***** Page extract *****
Steve from Hexus writes "Hexus.net has a article looking at Intel's latest Xeon platform: Lindenhurst, discussing the Paxville dual-core processor, E7520 core-logic, where it could go right for Intel, and where it could all go wrong." From the article: "If you're I/O bound by your threads in any way, you can hit problems (all threads touch the MCH, then there's a 266MiB/sec bus link to the I/O processors to cross, then the data hits disks or network hardware). If you're memory subsystem bound in any way, especially on a majority of compute threads, performance is likely gone. There's just too much resource sharing for it to all conceivably work well, especially compared to Opteron. I can forsee many a scenario where dual-core Opteron will give Paxville Xeon DP a beating."

7 of 111 comments (clear)

  1. Men in Black? by schon · · Score: 5, Funny

    there's a 266MiB/sec bus link

    Wow - that's a *LOT* of Tommy Lee Joneses and Will Smiths!

    1. Re:Men in Black? by swillden · · Score: 4, Informative

      Wow - that's a *LOT* of Tommy Lee Joneses and Will Smiths!

      :-)

      Looking past the joke, for anyone who may be wondering why that 'i' is there, they're just being accurate. "MiB" is the abbreviation for "mebibyte", which is 2^20 bytes. The more "common" notation, "MB", is the abbreviation for "megabyte", which is 10^6 bytes.
***** Material supplied *****
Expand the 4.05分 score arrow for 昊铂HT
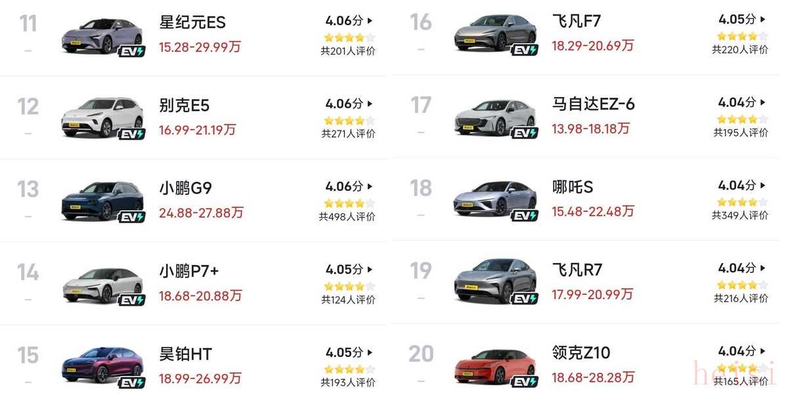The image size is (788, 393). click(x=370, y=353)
*****
***** Material supplied *****
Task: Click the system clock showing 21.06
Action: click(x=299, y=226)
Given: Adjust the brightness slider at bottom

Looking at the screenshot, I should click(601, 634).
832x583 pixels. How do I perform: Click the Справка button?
*****
***** Material supplied *****
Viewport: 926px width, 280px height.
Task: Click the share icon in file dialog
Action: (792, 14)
*****
» **Your task**:
Answer from the Lindenhurst discussion page:
(a) What is the name of Intel's Xeon platform that the Hexus.net article examines?
(b) How fast is the bus link to the I/O processors, according to the quoted passage?
(c) How many bytes does the reply titled "Re:Men in Black?" say a mebibyte equals?

» **Final result**:
(a) Lindenhurst
(b) 266MiB/sec
(c) 2^20 bytes